SUPPLIED RECORDS:
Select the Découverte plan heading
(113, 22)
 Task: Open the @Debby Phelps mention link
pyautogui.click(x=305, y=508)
==
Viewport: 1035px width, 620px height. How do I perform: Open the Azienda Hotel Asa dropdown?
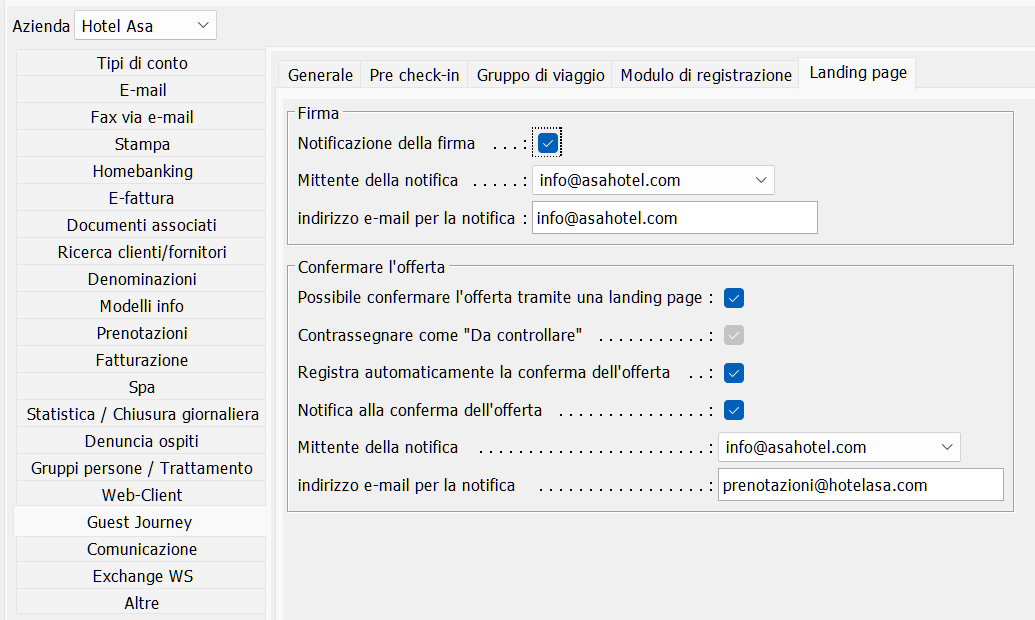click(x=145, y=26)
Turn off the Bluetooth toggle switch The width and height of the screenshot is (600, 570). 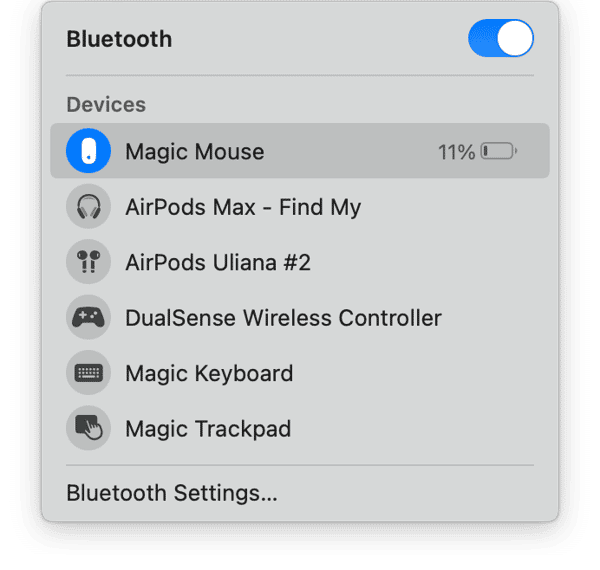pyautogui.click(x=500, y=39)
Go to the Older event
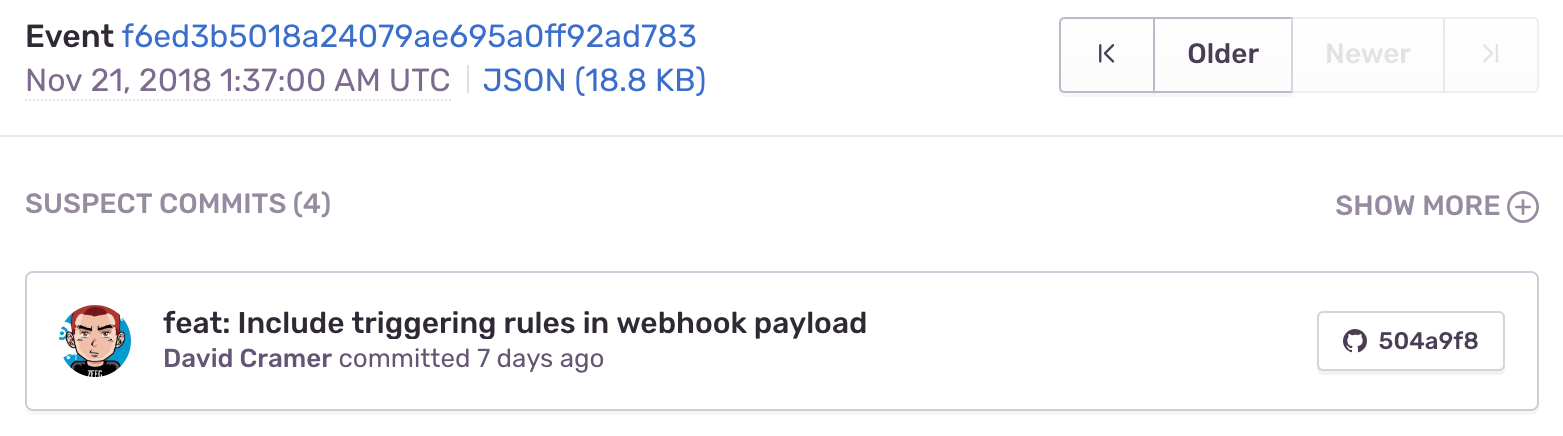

PROBLEM TO WORK ON: Count the lines in the records above that contain the string "Open", treating uppercase and lowercase as distinct. Reply with the number alone.

EXERCISE RESPONSE: 2